Influencée par Descartes, Mary Astell était connue pour sa capacité à débattre librement avec les hommes et les femmes, et en particulier pour ses méthodes novatrices de négociation de la position des femmes dans la société en engageant un débat philosophique plutôt que de fonder ses arguments sur des preuves historiques. Elle a pris une part active aux débats politiques, religieux et philosophiques du moment, y compris à ceux de John Locke, qui se demandaient si la connaissance venait des sens ou de Dieu.


MARY ASTELL N’A JAMAIS PUBLIÉ SES ŒUVRES SOUS SON PROPRE NOM. SES ŒUVRES ONT ÉTÉ PUBLIÉES SOIT ANONYMEMENT, SOIT SOUS LES PSEUDONYMES DE TOM SINGLE OU DE M. WOOTON.

Par la suite, elle s’est retirée de la vie publique en 1709. Astell fonda également une école de charité pour filles au Royal Hospital à Chelsea pour la propagation de la connaissance chrétienne. Elle organisa elle-même le programme de l’école avec le soutien financier probable de ses protectrices, Lady Catherine Jones et Lady Elizabeth Hastings. À l’âge de soixante ans, elle fut invitée à vivre avec Lady Jones, où elle résida jusqu’à sa mort. En mai 1731, Mary Astell mourut d’un cancer du sein. Elle aurait passé ses derniers jours en isolement volontaire dans une pièce à côté de son propre cercueil.

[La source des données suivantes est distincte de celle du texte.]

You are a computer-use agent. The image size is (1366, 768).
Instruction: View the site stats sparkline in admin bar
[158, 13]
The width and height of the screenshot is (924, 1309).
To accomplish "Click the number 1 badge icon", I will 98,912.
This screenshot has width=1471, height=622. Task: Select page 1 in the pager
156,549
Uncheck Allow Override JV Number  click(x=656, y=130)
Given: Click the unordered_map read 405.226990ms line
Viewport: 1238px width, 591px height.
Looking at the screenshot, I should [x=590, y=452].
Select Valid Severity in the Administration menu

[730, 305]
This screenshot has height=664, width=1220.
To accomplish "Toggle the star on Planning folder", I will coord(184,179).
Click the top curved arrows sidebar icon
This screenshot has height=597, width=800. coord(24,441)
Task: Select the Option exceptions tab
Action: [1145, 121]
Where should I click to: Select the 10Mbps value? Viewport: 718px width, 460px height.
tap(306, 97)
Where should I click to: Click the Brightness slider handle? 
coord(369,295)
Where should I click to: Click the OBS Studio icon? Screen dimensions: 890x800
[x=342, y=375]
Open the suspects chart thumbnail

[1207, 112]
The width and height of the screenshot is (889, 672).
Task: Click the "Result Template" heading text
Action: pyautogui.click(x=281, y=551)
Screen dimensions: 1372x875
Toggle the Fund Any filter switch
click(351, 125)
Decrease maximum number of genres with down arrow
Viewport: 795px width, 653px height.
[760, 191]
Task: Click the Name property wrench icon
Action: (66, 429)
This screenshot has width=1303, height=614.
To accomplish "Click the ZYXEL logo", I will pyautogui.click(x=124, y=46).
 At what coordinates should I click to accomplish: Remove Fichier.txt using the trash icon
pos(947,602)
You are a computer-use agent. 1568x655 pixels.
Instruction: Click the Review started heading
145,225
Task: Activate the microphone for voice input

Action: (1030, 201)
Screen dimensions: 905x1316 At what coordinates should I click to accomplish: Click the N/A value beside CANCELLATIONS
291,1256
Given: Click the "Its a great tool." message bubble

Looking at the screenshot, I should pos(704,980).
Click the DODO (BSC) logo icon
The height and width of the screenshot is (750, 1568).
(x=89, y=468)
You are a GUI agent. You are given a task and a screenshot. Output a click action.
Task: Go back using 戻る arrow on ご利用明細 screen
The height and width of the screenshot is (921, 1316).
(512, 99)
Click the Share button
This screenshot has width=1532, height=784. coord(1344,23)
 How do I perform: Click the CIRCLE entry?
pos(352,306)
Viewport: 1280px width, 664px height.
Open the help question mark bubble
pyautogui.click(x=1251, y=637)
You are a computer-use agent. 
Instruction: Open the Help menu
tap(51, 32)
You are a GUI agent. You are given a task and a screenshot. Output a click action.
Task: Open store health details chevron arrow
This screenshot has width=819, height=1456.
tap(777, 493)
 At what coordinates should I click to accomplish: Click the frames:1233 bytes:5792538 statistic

Après sa mort, le nom de Mary Astell a continué à susciter respect et admiration, quoique source de sentiments mitigés. Astell était un modèle important et une source d’inspiration pour d’autres femmes écrivaines et intellectuelles du XVIIIe siècle, telles que Lady Mary Wortley Montagu, Lady Mary Chudleigh, Elizabeth Elstob, Elizabeth Thomas, et Sarah Chapone. En tant que l’une des premières auteures anglaises de la diffusion en masse de ce mouvement que l’on appelle maintenant l’analyse féministe, son influence sur l’histoire du mouvement des femmes anglophones est inestimable.